■ Data excerpts:
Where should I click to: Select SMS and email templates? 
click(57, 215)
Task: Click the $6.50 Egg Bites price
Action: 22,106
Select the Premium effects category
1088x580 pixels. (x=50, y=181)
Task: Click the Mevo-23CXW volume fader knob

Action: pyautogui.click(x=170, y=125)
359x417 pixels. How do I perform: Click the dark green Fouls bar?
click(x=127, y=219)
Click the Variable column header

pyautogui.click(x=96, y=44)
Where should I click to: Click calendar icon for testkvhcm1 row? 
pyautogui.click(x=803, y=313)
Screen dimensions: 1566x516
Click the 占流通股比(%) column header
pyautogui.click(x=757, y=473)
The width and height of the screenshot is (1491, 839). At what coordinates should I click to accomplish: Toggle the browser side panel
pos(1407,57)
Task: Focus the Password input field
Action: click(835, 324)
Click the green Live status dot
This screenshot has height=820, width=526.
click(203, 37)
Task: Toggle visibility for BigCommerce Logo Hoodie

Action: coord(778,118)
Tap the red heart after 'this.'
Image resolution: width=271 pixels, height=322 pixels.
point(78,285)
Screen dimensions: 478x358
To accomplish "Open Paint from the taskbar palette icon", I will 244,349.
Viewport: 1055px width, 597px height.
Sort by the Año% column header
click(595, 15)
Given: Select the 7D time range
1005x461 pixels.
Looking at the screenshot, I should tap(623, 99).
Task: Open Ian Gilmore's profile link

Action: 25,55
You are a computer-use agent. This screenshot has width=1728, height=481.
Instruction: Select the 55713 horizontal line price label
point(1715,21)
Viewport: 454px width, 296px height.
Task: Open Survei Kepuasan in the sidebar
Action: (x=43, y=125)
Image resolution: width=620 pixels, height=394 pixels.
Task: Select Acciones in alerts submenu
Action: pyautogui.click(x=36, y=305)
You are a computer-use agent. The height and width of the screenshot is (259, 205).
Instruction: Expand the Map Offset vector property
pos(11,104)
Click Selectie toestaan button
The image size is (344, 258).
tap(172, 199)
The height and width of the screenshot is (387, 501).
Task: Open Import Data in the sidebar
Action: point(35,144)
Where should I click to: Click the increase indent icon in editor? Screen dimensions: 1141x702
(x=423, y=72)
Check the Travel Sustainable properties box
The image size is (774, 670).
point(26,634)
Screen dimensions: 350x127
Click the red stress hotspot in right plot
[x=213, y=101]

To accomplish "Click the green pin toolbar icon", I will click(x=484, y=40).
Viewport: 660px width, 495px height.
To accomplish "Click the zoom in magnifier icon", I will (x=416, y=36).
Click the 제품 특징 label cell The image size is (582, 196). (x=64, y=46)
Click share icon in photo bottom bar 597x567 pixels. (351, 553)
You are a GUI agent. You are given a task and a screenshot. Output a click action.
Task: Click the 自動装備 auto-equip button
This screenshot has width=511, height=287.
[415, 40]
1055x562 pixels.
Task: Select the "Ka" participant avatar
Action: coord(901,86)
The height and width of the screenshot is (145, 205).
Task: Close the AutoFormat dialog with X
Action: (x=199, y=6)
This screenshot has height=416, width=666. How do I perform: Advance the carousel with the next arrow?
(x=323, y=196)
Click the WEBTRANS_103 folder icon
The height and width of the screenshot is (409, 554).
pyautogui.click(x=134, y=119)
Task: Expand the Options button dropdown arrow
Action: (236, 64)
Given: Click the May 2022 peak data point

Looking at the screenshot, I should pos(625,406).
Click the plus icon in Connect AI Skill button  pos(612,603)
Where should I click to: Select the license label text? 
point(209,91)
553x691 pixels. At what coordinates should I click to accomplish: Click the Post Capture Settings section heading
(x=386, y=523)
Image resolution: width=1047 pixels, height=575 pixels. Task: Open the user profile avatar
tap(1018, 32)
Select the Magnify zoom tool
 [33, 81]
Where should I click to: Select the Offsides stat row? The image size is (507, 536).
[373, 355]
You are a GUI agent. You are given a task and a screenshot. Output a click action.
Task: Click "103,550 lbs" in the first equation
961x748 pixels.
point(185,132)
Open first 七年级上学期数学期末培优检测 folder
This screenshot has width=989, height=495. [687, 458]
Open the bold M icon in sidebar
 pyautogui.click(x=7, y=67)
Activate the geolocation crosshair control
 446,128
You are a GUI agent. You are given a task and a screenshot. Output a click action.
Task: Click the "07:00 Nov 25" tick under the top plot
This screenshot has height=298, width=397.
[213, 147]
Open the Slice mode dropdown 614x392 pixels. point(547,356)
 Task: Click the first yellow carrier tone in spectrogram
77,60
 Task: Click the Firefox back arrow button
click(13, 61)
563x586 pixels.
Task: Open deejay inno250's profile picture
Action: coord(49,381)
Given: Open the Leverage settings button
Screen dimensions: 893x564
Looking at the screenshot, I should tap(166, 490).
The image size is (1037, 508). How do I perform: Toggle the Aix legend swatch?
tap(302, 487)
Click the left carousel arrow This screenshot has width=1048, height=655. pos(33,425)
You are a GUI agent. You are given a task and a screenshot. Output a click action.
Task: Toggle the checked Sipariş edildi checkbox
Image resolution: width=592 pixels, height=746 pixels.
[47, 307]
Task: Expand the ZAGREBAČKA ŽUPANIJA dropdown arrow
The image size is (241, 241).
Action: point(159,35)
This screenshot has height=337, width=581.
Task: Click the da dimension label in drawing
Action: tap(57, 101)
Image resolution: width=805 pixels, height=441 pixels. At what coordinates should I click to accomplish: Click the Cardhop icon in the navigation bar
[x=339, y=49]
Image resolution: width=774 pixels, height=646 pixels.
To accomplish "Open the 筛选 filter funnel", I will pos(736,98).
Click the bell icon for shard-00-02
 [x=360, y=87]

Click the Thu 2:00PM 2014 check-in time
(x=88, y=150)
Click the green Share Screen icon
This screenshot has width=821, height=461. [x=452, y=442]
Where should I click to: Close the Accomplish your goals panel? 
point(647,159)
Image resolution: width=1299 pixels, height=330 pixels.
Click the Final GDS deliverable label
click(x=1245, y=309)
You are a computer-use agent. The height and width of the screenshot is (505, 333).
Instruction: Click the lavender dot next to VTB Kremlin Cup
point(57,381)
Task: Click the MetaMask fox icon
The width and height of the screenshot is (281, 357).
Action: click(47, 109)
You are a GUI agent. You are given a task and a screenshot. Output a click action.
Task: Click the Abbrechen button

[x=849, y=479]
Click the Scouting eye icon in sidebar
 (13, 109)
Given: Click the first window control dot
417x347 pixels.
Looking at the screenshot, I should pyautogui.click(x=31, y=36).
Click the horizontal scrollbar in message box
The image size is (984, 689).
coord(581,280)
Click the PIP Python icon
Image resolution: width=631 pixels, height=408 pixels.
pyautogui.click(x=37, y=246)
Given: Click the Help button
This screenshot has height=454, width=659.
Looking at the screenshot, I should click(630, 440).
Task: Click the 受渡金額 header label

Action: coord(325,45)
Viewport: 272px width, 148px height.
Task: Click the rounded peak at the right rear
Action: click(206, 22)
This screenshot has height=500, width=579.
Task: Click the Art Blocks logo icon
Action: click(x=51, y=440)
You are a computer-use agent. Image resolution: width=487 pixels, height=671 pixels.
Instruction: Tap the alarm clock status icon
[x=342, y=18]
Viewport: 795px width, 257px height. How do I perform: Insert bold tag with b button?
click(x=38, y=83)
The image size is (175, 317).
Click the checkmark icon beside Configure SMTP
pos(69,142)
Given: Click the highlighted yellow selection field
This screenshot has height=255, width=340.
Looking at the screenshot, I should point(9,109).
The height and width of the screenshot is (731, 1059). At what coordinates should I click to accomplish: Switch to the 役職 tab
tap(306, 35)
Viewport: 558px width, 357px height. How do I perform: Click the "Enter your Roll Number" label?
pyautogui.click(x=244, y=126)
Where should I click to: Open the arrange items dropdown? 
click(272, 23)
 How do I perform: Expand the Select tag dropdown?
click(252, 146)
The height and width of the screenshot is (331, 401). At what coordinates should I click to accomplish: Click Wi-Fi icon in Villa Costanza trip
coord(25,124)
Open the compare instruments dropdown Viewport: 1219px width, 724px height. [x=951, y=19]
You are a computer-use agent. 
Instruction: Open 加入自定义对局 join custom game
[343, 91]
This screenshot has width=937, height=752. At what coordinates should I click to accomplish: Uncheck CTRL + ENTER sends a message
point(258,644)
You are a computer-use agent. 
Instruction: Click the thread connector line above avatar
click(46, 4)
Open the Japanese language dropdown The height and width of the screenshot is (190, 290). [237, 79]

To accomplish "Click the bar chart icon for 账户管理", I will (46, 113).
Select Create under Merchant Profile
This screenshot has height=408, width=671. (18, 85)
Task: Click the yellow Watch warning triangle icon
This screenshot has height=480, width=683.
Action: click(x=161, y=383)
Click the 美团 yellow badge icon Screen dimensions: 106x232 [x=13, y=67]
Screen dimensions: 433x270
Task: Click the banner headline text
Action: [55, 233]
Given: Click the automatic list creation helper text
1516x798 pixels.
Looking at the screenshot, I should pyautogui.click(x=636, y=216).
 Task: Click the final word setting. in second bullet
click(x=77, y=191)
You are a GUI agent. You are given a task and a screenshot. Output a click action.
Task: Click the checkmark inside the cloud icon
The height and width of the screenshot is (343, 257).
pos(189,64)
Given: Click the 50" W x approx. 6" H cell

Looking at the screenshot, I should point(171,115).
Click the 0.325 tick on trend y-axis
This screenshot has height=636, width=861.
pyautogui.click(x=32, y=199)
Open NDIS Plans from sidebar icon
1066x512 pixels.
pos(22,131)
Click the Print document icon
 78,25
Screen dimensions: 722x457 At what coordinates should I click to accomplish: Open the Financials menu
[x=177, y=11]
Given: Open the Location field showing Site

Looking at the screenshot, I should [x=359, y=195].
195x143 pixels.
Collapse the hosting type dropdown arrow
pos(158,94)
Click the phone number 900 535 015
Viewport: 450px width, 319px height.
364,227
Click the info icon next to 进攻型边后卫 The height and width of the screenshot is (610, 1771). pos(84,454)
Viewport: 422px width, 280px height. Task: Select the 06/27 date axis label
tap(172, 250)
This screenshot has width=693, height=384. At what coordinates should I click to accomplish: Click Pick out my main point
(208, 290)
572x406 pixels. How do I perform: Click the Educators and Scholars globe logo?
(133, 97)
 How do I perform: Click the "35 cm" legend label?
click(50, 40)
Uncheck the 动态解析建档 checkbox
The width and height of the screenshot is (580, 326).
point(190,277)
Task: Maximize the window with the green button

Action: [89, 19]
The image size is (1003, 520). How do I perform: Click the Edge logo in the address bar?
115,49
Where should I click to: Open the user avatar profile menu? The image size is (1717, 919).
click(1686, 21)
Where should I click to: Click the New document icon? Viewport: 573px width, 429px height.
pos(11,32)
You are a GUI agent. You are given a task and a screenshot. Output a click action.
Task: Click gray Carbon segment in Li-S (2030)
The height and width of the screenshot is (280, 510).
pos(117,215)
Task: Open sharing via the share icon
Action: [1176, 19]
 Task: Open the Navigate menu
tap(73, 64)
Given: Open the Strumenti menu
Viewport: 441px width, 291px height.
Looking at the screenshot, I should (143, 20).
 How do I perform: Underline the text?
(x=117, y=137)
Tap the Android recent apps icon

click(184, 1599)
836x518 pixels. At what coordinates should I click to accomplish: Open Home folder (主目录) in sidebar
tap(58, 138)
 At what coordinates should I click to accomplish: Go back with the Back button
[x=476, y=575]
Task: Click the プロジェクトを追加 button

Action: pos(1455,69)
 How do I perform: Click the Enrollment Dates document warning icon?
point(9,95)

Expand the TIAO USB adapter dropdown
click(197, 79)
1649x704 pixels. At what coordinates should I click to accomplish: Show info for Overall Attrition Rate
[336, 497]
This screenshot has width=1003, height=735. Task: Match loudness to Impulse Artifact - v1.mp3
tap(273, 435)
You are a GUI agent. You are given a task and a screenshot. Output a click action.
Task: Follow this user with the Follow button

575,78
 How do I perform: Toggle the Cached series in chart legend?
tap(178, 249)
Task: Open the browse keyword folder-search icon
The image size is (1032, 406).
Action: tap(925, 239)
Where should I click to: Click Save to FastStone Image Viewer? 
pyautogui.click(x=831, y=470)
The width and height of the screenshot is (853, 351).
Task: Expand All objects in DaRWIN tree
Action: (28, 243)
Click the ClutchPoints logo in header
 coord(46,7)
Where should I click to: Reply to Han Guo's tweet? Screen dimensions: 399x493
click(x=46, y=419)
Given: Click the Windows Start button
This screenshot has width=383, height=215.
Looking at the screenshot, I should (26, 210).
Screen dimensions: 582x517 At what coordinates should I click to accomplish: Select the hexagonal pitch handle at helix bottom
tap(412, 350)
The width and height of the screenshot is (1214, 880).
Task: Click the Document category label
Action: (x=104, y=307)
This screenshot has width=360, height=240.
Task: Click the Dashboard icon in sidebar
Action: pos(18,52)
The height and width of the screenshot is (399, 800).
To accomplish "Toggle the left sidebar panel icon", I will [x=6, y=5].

■ Task statement:
Reproduce the records above exactly, from the first line through the line containing "is (259, 205).", and output nothing else.

■ Expected output:
Where should I click to: Select SMS and email templates? 
click(57, 215)
Task: Click the $6.50 Egg Bites price
Action: 22,106
Select the Premium effects category
1088x580 pixels. (x=50, y=181)
Task: Click the Mevo-23CXW volume fader knob

Action: pyautogui.click(x=170, y=125)
359x417 pixels. How do I perform: Click the dark green Fouls bar?
click(x=127, y=219)
Click the Variable column header

pyautogui.click(x=96, y=44)
Where should I click to: Click calendar icon for testkvhcm1 row? 
pyautogui.click(x=803, y=313)
Screen dimensions: 1566x516
Click the 占流通股比(%) column header
pyautogui.click(x=757, y=473)
The width and height of the screenshot is (1491, 839). At what coordinates should I click to accomplish: Toggle the browser side panel
pos(1407,57)
Task: Focus the Password input field
Action: click(835, 324)
Click the green Live status dot
This screenshot has height=820, width=526.
click(203, 37)
Task: Toggle visibility for BigCommerce Logo Hoodie

Action: coord(778,118)
Tap the red heart after 'this.'
Image resolution: width=271 pixels, height=322 pixels.
point(78,285)
Screen dimensions: 478x358
To accomplish "Open Paint from the taskbar palette icon", I will 244,349.
Viewport: 1055px width, 597px height.
Sort by the Año% column header
click(595, 15)
Given: Select the 7D time range
1005x461 pixels.
Looking at the screenshot, I should tap(623, 99).
Task: Open Ian Gilmore's profile link

Action: 25,55
You are a computer-use agent. This screenshot has width=1728, height=481.
Instruction: Select the 55713 horizontal line price label
point(1715,21)
Viewport: 454px width, 296px height.
Task: Open Survei Kepuasan in the sidebar
Action: (x=43, y=125)
Image resolution: width=620 pixels, height=394 pixels.
Task: Select Acciones in alerts submenu
Action: pyautogui.click(x=36, y=305)
You are a computer-use agent. The height and width of the screenshot is (259, 205).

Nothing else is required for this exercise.